Frauen waren beim Marathon lange Zeit unerwünscht. Ihnen trauten Ärzte und Sportmediziner, vor allem aber männliche Funktionäre nicht zu, die Strapazen der Strecke körperlich zu bewältigen. Noch 1967 wurde Katherine Switzer, die sich als K. V. Switzer angemeldet hatte, um keinen Hinweis auf ihr Geschlecht zu liefern, in Boston vom Veranstalter mit Polizeigewalt von der Straße geholt. 1972 durften in Boston die ersten Frauen offiziell mitlaufen, 1984 in Los Angeles das erste Mal bei Olympia.

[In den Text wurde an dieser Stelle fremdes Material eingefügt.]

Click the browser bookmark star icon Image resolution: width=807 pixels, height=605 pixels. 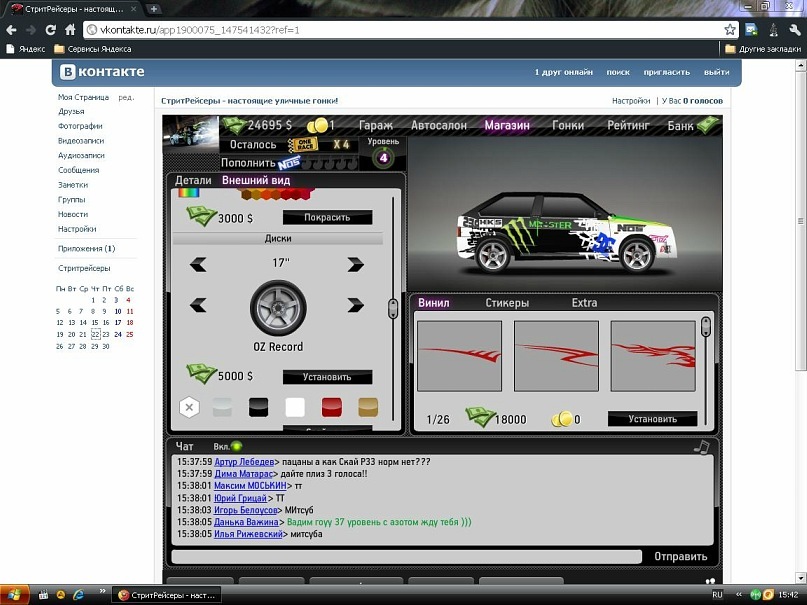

Heute beträgt bei den großen Stadtmarathons in den USA der Frauenanteil um die 50 Prozent. Deutschland und Europa hinken da deutlich hinterher. In Hamburg werden in diesem Jahr immerhin rund 34 Prozent weibliche Teilnehmer am Start erwartet. „Je kürzer die Strecke ist, desto mehr Frauen machen mit“, sagt Hamburgs Marathon-Chef Frank Thaleiser.

Frauenläufe über sechs, acht oder zehn Kilometer seien regelmäßig im Nu ausgebucht, bei der Hamburger Marathon-Staffel, die in vier Abschnitte über 16,3, 11,2, 5,4 und 9,4 Kilometer unterteilt ist, sind etwa 50 Prozent der Teilnehmer Läuferinnen.

Männer „gucken einen ganz böse an“

„Staffeln locken Frauen an. Männer mögen sich oft nicht unterhalten. Die gucken einen ganz böse an, wenn man noch Zeit zum Quatschen hat“, verrät Middeke. „Wenn man sie dann auch noch überholt, dann sind sie richtig sauer.“ Die IT-Anwendungsbetreuerin der Haspa lacht.

Ein zusätzlicher Vorteil des Frauenlaufs: Er bringt den Alltag nicht so durcheinander wie ein kompletter Marathon. Das Training für die 42,195 Kilometer kostet über Wochen und Monate viel Zeit. „Ich trainiere Dienstagabend in einer Laufgruppe und einmal am Wochenende. Das ist für einen Marathon zu wenig“, erklärt Middeke. Deshalb habe sie sich nur für die halbe Distanz angemeldet. Sie wolle sich schließlich auch noch mit Freunden treffen oder Yoga machen. Und einen Job habe sie ja auch noch.

Noch ein anderes zeitintensives Hobby

Rose trainiert ebenfalls zweimal in der Woche. Neben dem Laufen hat die gebürtige Hamburgerin noch ein anderes zeitintensives Hobby: das Reiten. „Bevor ich an kleinen Laufwettkämpfen teilgenommen habe, bin ich Marathon mit Pferden geritten“, erzählt Rose. Wie bitte?! Marathon mit Pferden?

Ja, richtig gehört. Distanzreiten nennt sich das. Bis zu 160 Kilometer lang sind die Strecken, die häufig durch Wälder führen. Zehn Stunden hat Rose bei den Rennen dafür benötigt. „Mein Pferd ist dann irgendwann zu alt gewesen, und ich konnte nicht mehr an den Wettkämpfen teilnehmen.“ Deswegen läuft sie jetzt selbst und reitet nur noch hobbymäßig.

„Die Stimmung ist einzigartig“

Middeke und Rose legen beim Frauenlauf den ersten Teil der Strecke zurück, vorbei an Elbe und Alster. „Die Stimmung ist einzigartig. Wenn die Zuschauer einen Vornamen lesen und ihn rufen, motiviert das unheimlich. Man denkt nicht mehr nach, sondern läuft einfach“, sagt Rose. Die beiden Frauen sind natürlich am Start verabredet. Zum Quatschen für Zwischendurch.